Six chain stitches, connect the last to the first to make a circle. Another two chains to make the first double crochet, then one, two – the first group of three was done, and I made two more chains to connect them to the next cluster.
There’s no such thing as silence near Dundalk. Oh, it’s quiet here all right, on the skirt of the Cooley mountains, but still the sigh of cars from the nearby motorway, the bypass and the main road to Carlingford reached my ears. I remembered living on a farm in the Free State in South Africa, forty kilometres from the nearest city, our closest neighbour hidden behind a ridge three kilometres away. There, when it was dark, it was can’t-see-your-hand-in-front-of-your-own-face dark, and the silence was an all-encompassing swallow of every sound but the small ones.
Last double crochet, two chains, then two more for the first double crochet in the next row followed directly by the two chains connecting the first cluster to the next. My fingers were icy cold, the tip of my right index finger especially aching. I’d cut it quite badly the month before. Not one for doing things half-heartedly, I accomplished this feat with a saw. The finger was more or less healed now, but with fresh scar tissue going down almost to the bone, the finger is now unusually sensitive and a constant source of inspiration for feelings of self-pity.
We probably have several tonnes of something or other hovering over our heads on a regular basis. Even so, when that several tonnes of something takes the shape of a rock, resting on other rocks, the matter tends to weigh on your mind. I knew the dolmen had been standing for longer than the pyramids in Egypt, but I also knew sooner or later whatever goes up must come down. It’s quite certain the dolmen wouldn’t choose to come down anytime soon, and that signs of its imminent demise would be evident long before the event. That’s not the kind of logic that goes well with a silent golf course drenched in deep twilighty darkness, distant, ghostly sounds and the feeling that the architects of this monument were just outside the limits of my perception, watching. Probably saying to each other: “What the hell is this mad woman doing on our dolmen?”
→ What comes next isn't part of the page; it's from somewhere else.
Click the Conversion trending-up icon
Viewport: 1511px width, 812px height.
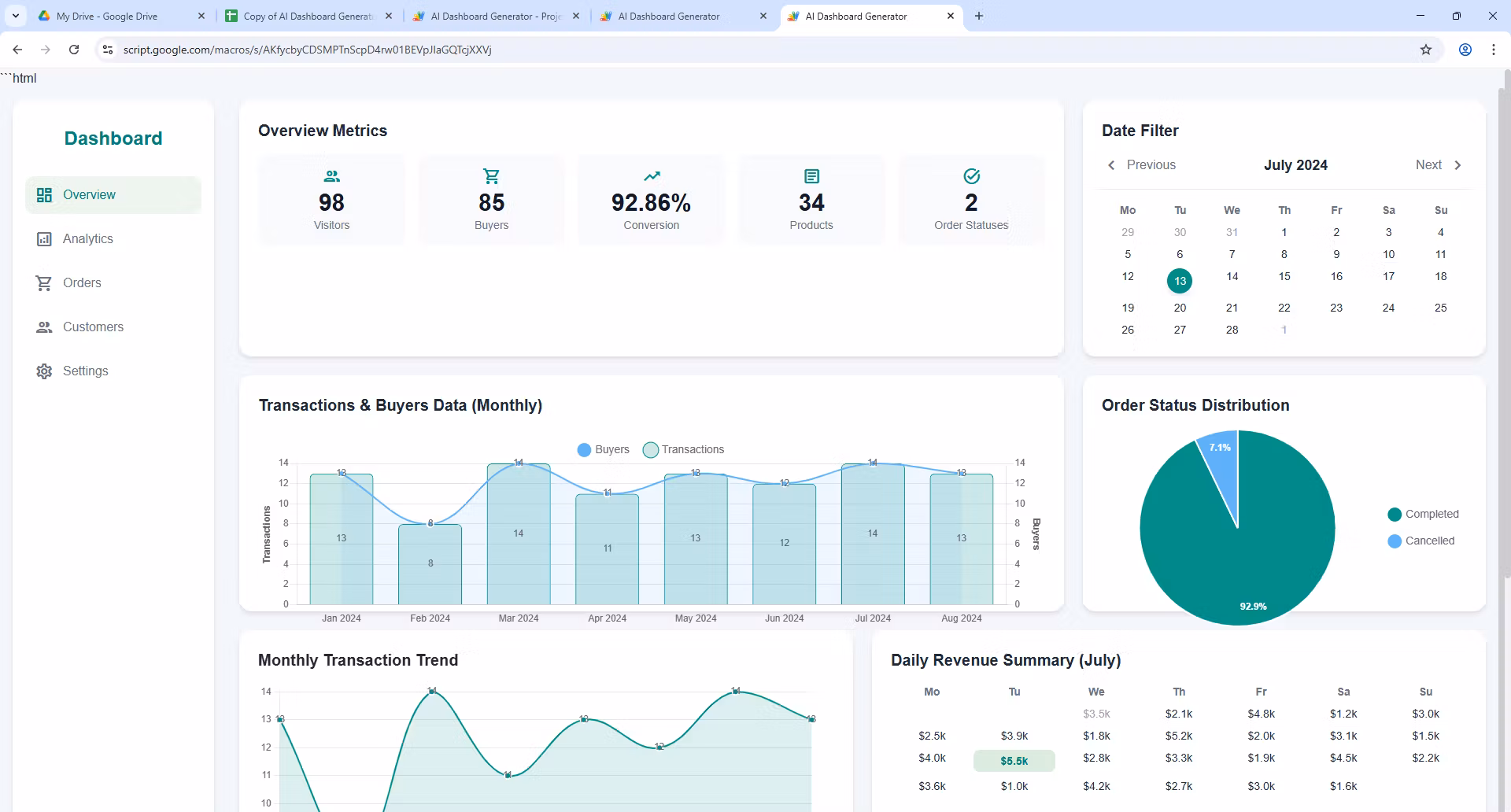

I lost a stitch, and in the dark couldn’t catch it again. Better to pull out the wayward loop, and hook the wool once more. Third round. A woman had once told me, when I was just entering my teens, that a lady should never sit on a cold surface, or she’d ‘catch cold’. She’d have heart failure if she knew the temperature of my derriere right then.
From what I’d read, I remembered the original Irish – and here I’m talking original-original, as in sometime before the year 0 – were slight in stature, and dark. If that’s true, you can certainly still see the genetic remnant of that appearance in Irish people today, in spite of fair skins and the famed red hair. You count many more dark brown heads than light ones in the streets.
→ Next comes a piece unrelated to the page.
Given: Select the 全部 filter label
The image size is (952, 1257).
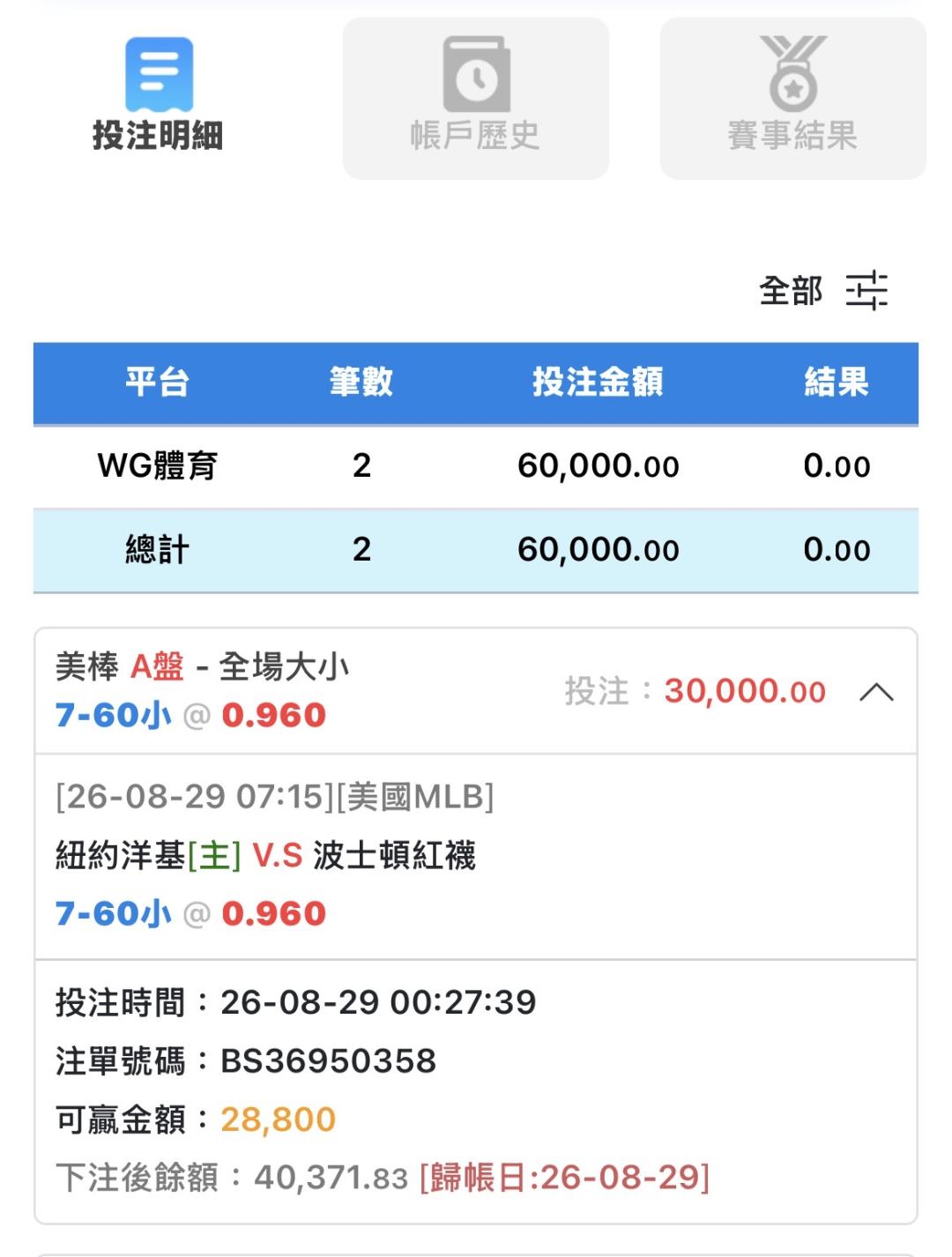Looking at the screenshot, I should pos(791,291).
I’d brought a pair of scissors, but instead of searching for them, I first tried to bite off the wool. It didn’t work, of course, so I simply gripped it tight and pulled. Snap! and the granny square was untethered, free. I pulled the loose end through the last stitch. All done.
Thus I’d managed another small adventure, stooped down, proverbially, to study the busy life in the boring bit of lawn once more. I have done something which, if anyone has ever done it before, certainly hasn’t been done many times. I’ve crocheted a granny square in the dark under the thirty-tonne dome of the proleek dolmen. It can’t possibly feel as wonderful as achieving the first ascent of some virgin mountain, or descending to watery depths heretofore unseen by human eyes. But as I skipped my way back to the lights of the hotel, I sure felt some of the elation these achievements no doubt bring.
I am a pioneer. An explorer. A ‘first ever’ armed with hook and wool.